Om Seafood, 7632 SE Powell

Best place to break out of your candy rut
If you've ever stood in the candy aisle of Plaid Pantry for seven minutes or longer, eyes glazed over as you try to select the perfect brand of candy to satisfy your fickle sweet tooth, you know that this is true: The world needs more candy. (And not that disgusting fake hot dog and booger-shaped crap they sell at Walgreens.) Fear not: Asian market An Dong has an incredible selection of sweet treats, including mouth-puckering lemony ginger twists, Hi-Chew candies from Japan (AKA those amazing gummy candies they give you at the end of your meal at Biwa), and White Rabbit, which, unfortunately, does not taste like heroin. CB

An Dong, 5441 SE Powell

Best place to say "Hello Kitty"
While many have given up on the Lloyd Center Mall as a place to find inexpensive and interesting gifts, there is one hidden gem I use on a frequent basis. It's called Morning Glory—a store designed to make your average Japanese schoolgirl go ba-zonkers. All your favorite adorable products are there—from pencils to stickers to backpacks to watches to slippers— all adorned with bafflingly cute Japanese characters. However, all Mercury employees are banned from shopping there... because that's where I'll be purchasing all your holiday presents! WSH

Morning Glory, Lloyd Center Mall, bottom level, just outside of Ross Dress for Less

Best Orange Curry that's Really Orange
Gandhi's has dispensed with some of the subtler aspects of authentic Indian curry (complexity of flavor, for example... and, er.... the obvious presence of vegetables) to serve up a brightly colored dish that packs a punch, rather like the kind you might find in Britain, on a night out drinking.
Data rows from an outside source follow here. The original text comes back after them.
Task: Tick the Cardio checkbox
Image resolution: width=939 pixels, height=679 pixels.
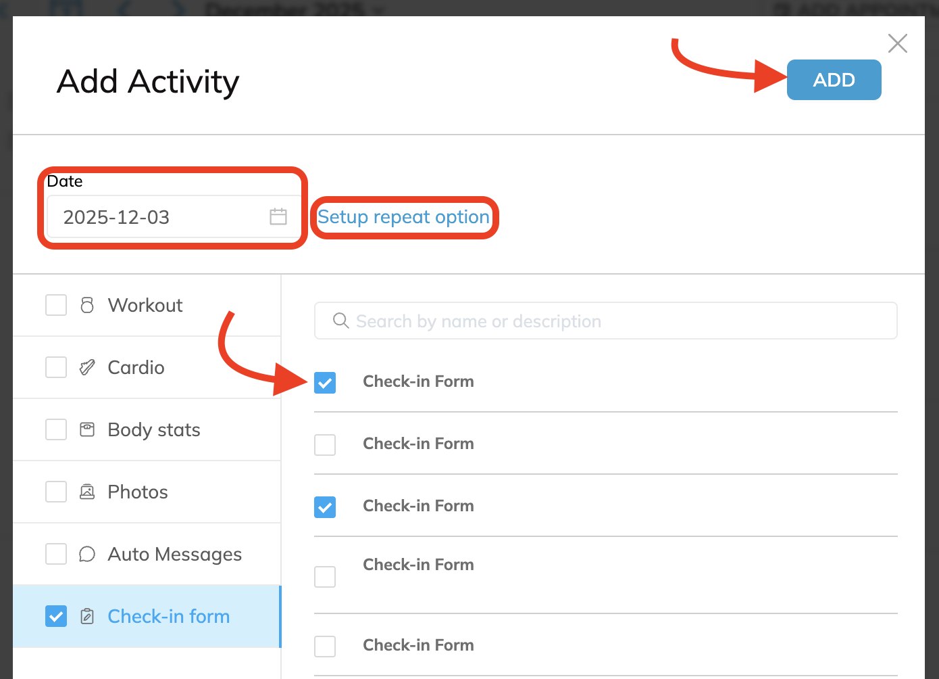Action: pos(56,367)
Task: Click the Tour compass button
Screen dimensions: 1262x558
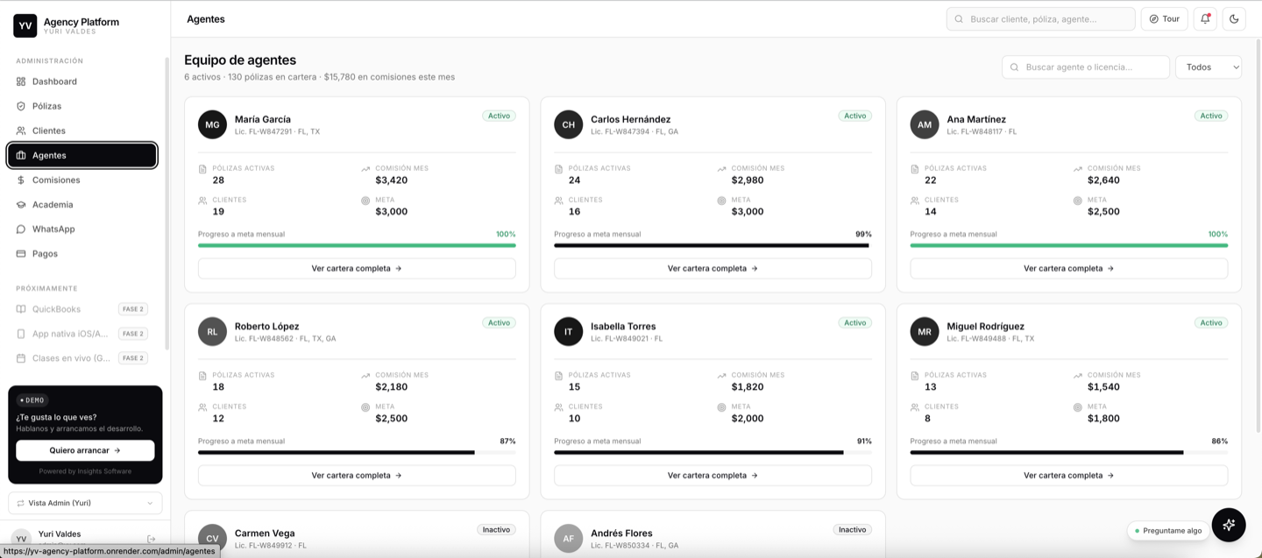Action: coord(1164,18)
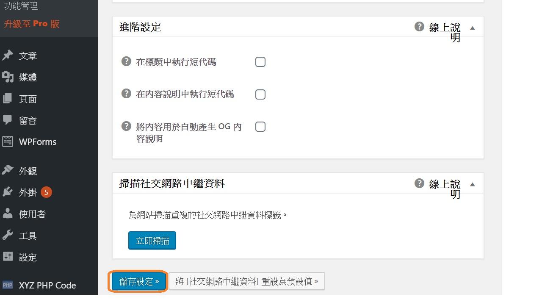Check 將內容用於自動產生 OG 內容說明 box
This screenshot has width=542, height=305.
click(x=260, y=126)
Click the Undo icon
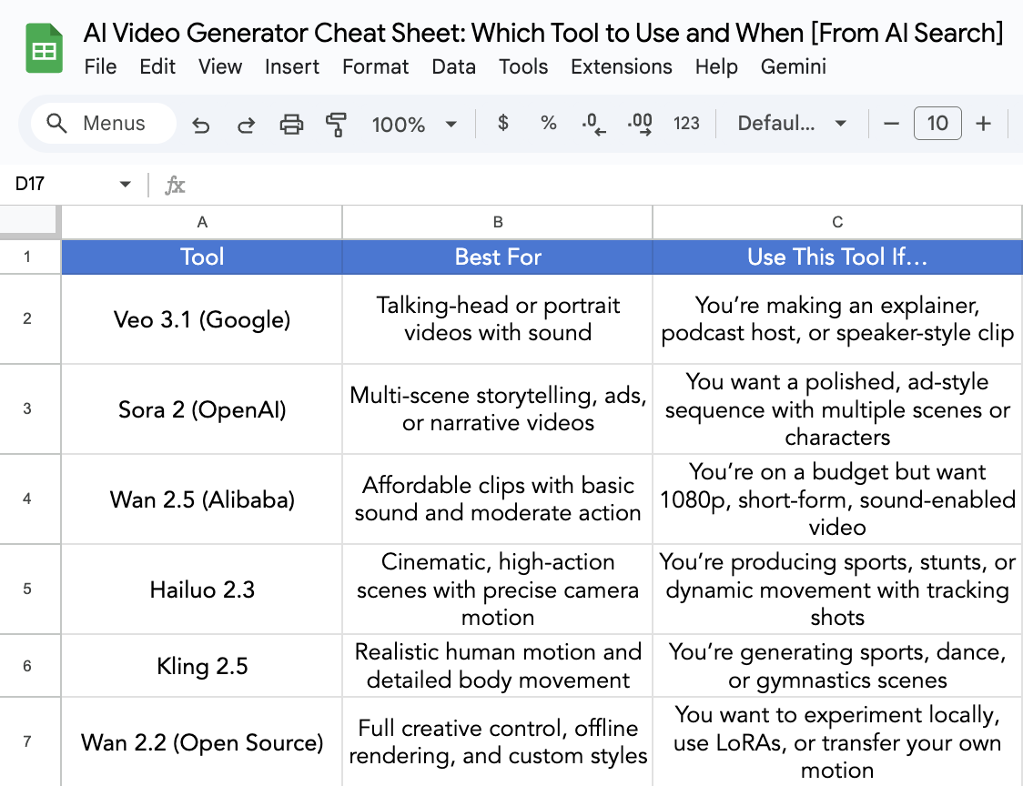Viewport: 1023px width, 786px height. click(x=201, y=123)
For $6 (with that missing veg on the side and a piece of naan bread), it's not understated, and it's not gauche. But by god, it's ORANGE. And that's good enough for me. MD

Gandhi's, 827 SW 2nd

Best place to feel as if you are in india even though you are not, in fact, in indIA
India is an amazing nation with one big problem: It is too far away. Traveling to India takes months, and—as far as I can tell—the only way to get there is to stow away on a steamer ship, ride a camel for two weeks, and bribe Pakistan's 80 million al-Qaeda agents to let you cross the India/Pakistan border. But instead of all that work, just head down to SE Hawthorne, where India 4-U is the next best thing! The delicious, freshly made vegetarian take-out is the real draw, but while you're waiting for your food, peruse the rest of the store: There are spices, Bollywood DVDs, books, jewelry, clothes, cooking supplies, CDs, hair care products, and a whole lotta incense. Plus, everyone there is super friendly. Plus, you don't have to stow away in a steamer ship to get there. EH

India 4-U, 3341 SE Hawthorne

Best Out-Of-Place clown statue
Housed in a Frank Gehry (albeit on quaaludes)-inspired building, Sam Jin is packed to the gills with goods. Antique Korean chests line the walls, tea sets and housewares fill the aisles, and humidifiers and Korean music cassettes (few CDs) occupy the rest. There's a room off to one side, though, designated as the "antique room." Authentic Korean masks adorn the walls, more Korean chests take up more space, and ornate Buddha statues inhabit the floor. Among them stood a lone clown statue. Perhaps he's from northern Asia? WG

Sam Jin Asian Imports, 9955 SW Beaverton-Hillsdale Hwy (in Diamond Park strip mall)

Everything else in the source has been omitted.